Helicopter Advanced Control Technologies
Abstract
Barron Associates is involved in the Helicopter Advanced Control Technology (HACT) program to enhance handling qualities and improve mission effectiveness by designing and developing neural network systems to improve the degree of accuracy in helicopter flight control parameters that will ensure proper flying performance.
Problem
The Helicopter Advanced Control Technology (HACT) program is developing, demonstrating(via flight test) and quantifying the benefits of the HACT Flight Control System (HFCS). The HFCS will employ active, digital flight control technologies to enhance handling qualities and improve mission effectiveness.

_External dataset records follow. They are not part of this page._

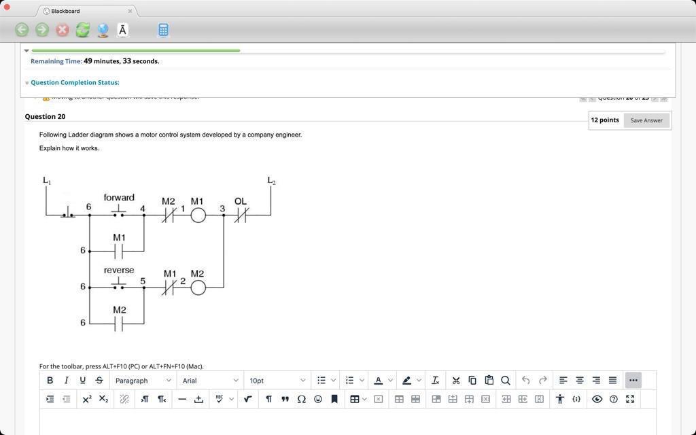Switch the editor to fullscreen mode
Screen dimensions: 696x435
pyautogui.click(x=630, y=399)
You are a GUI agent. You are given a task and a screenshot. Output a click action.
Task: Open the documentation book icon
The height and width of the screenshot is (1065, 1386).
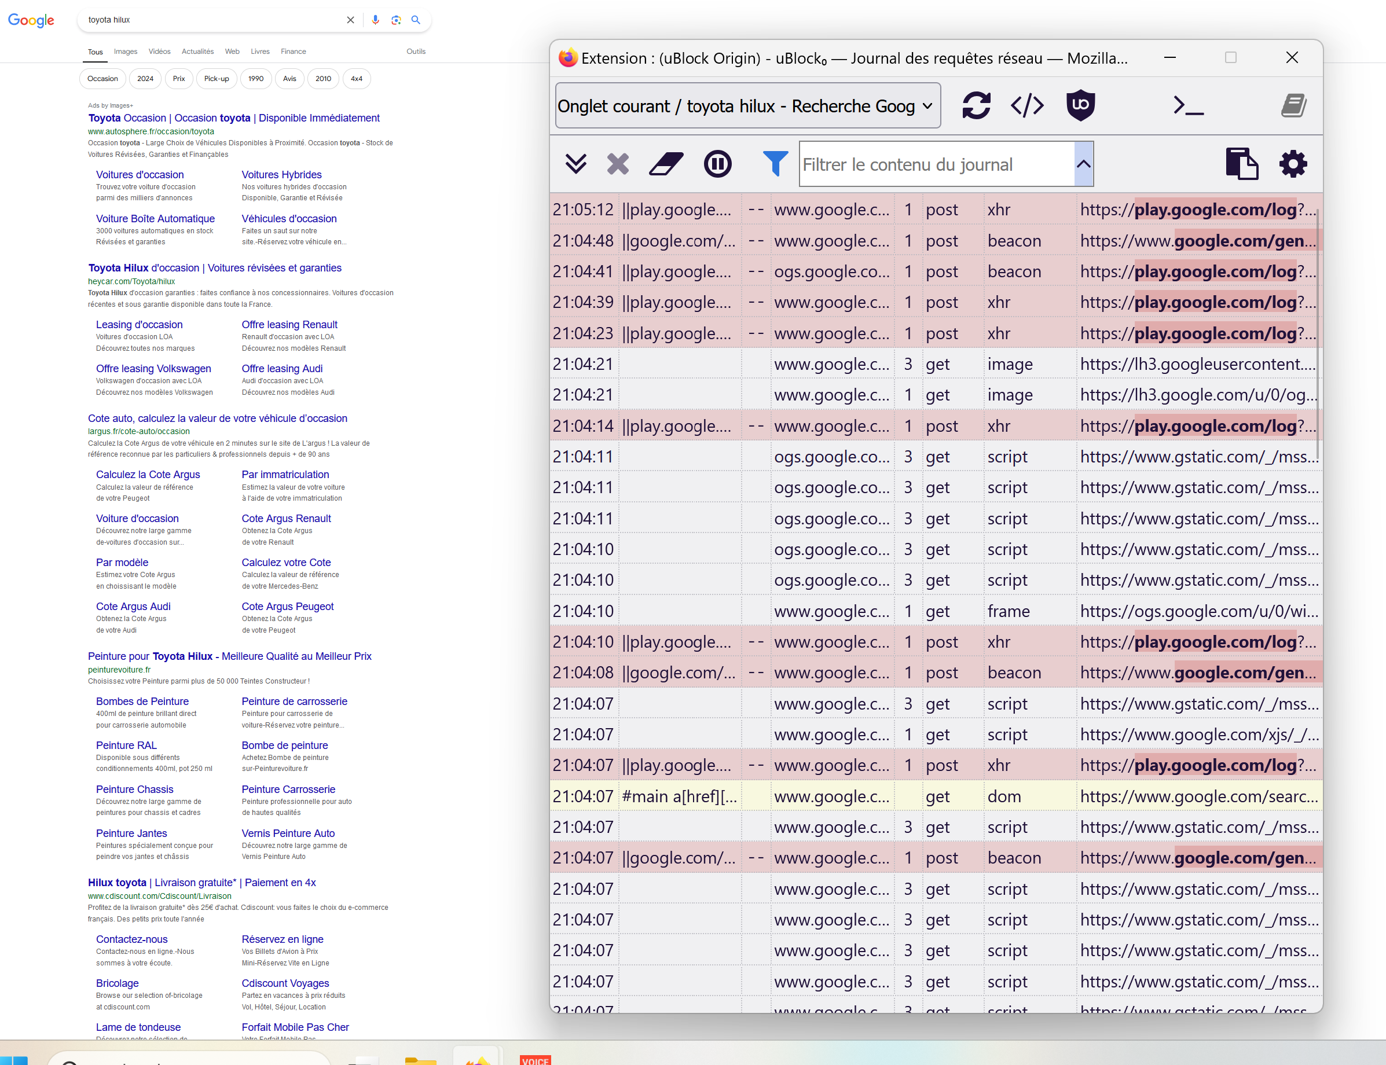1293,105
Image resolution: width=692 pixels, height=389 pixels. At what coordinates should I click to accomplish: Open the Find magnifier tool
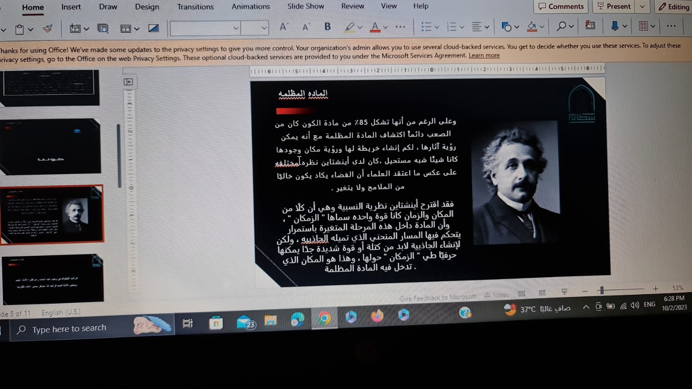[561, 26]
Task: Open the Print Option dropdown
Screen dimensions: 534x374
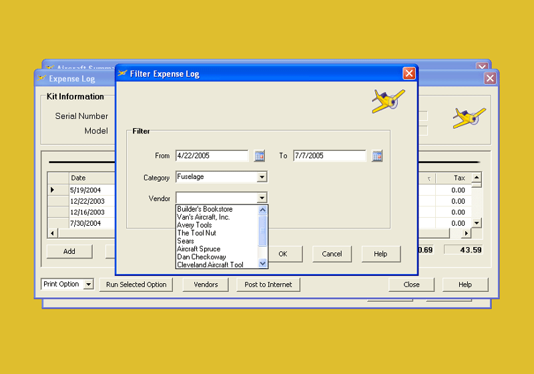Action: [x=88, y=285]
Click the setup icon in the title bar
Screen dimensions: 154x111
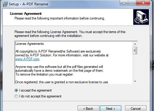(5, 4)

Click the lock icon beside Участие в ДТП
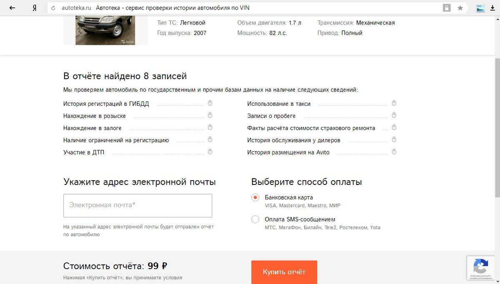coord(210,152)
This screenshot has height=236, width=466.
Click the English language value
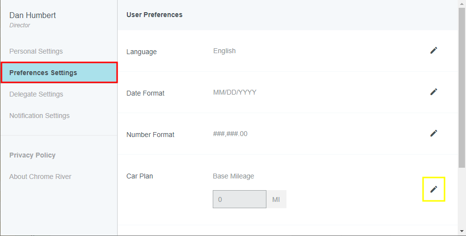(224, 51)
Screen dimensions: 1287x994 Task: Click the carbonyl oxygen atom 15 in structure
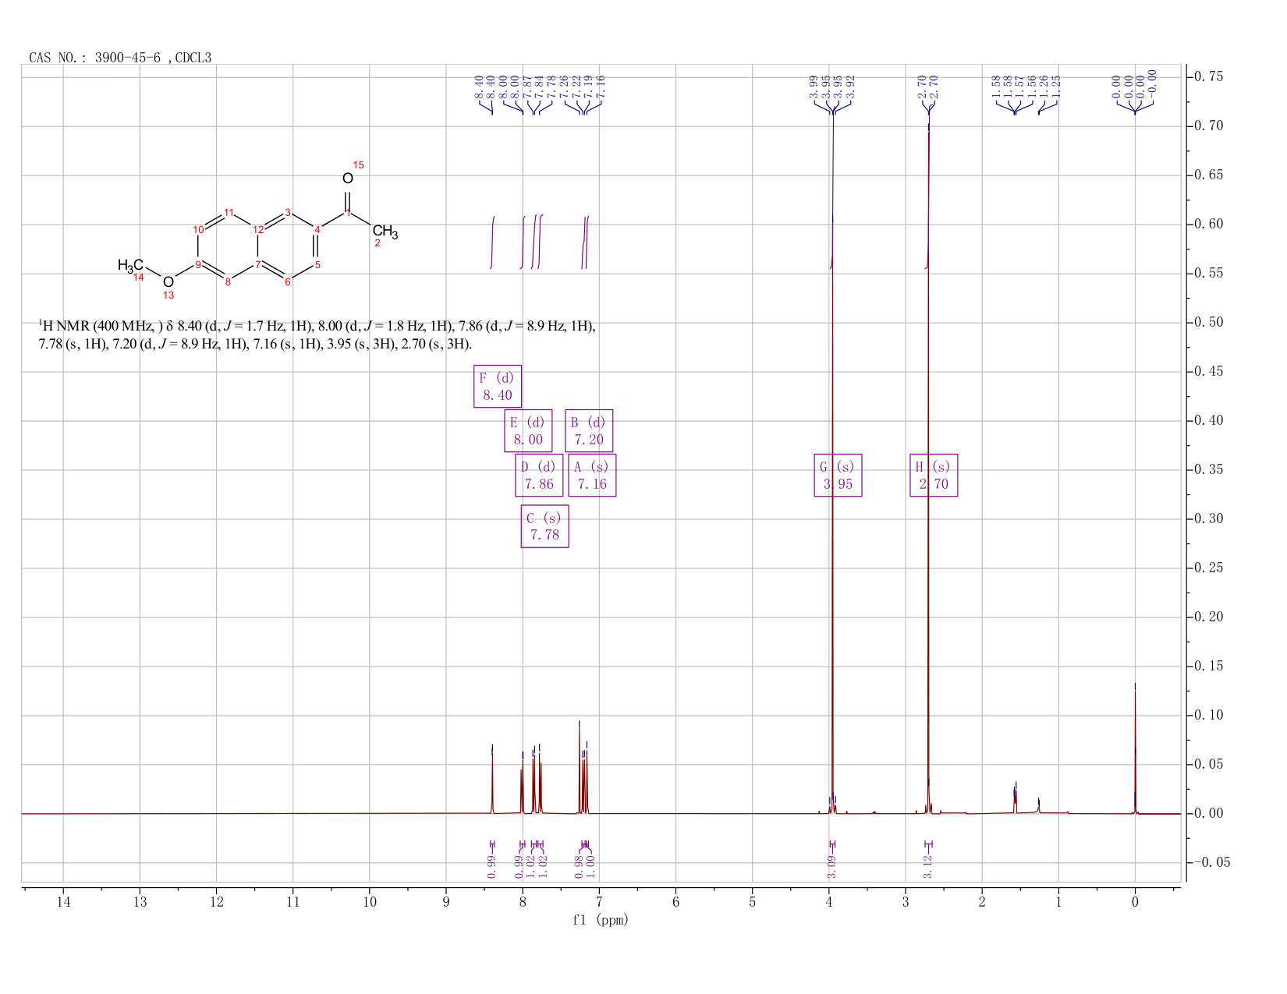[x=348, y=179]
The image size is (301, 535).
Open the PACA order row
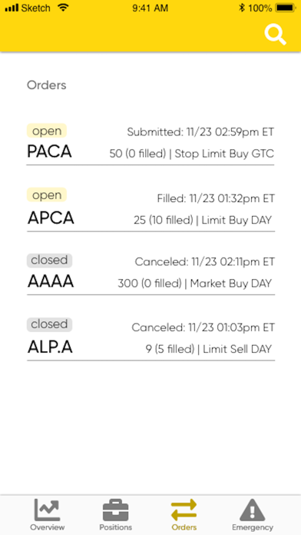(151, 144)
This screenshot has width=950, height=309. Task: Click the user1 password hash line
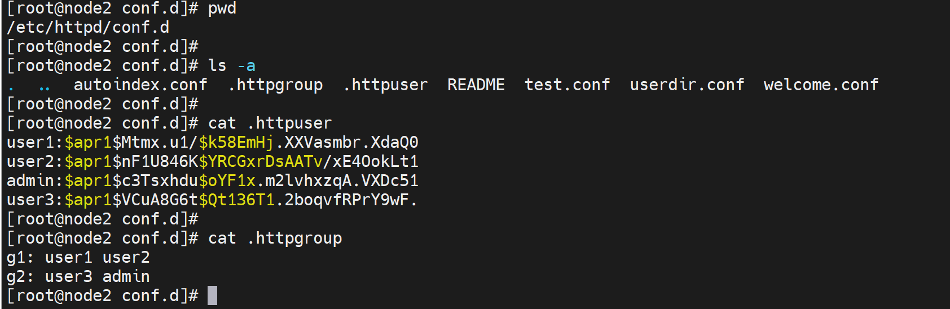pos(213,143)
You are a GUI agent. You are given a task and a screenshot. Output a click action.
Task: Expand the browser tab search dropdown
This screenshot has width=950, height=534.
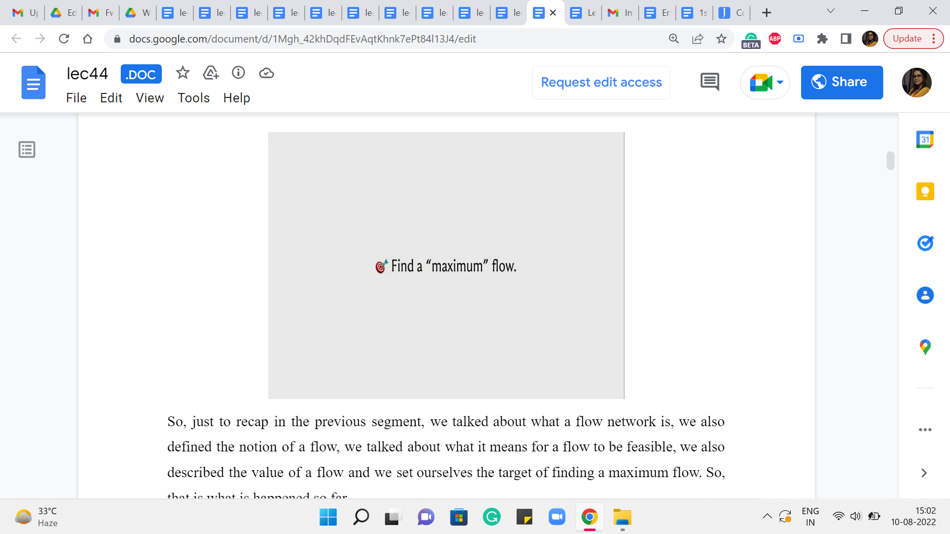coord(831,11)
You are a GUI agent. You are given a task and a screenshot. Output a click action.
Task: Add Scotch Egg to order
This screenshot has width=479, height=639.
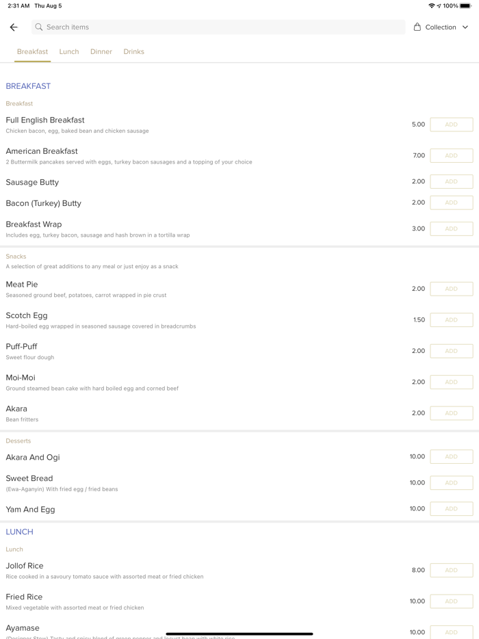pyautogui.click(x=451, y=320)
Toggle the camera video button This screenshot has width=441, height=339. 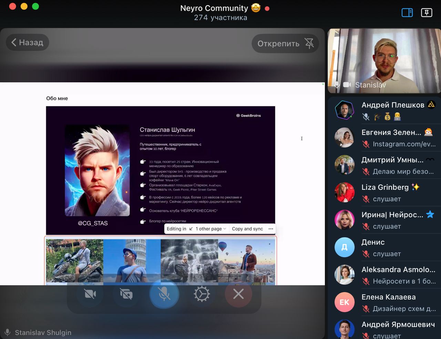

Central to the control law design is a requirement for certain helicopter flight parameters that cannot be sensed in flight (e.g., main rotor inflow ratio) to be estimated or predicted from other, measurable parameters (e.g. air density, collective pitch). Accurate prediction of these parameters is necessary to ensure proper flying qualities.
Solution
Barron Associates is using set-point condition (i.e., quasi-static limit value) training data in tandem with the expected forms of functional relationships (as derived from helicopter physics) to develop robust neural network structures that are capable of on-line prediction of several parameters relevant to helicopter flight control such as thrust coefficient, coning and flapping in both the main and tail rotors. These polynomial models not only have to provide accurate estimates of critical parameters, but also must match known partial derivatives. Thus far, Barron Associates has constructed models, utilizing structure-learning techniques, with a high degree (i.e., R-squared greater than .95) of accuracy.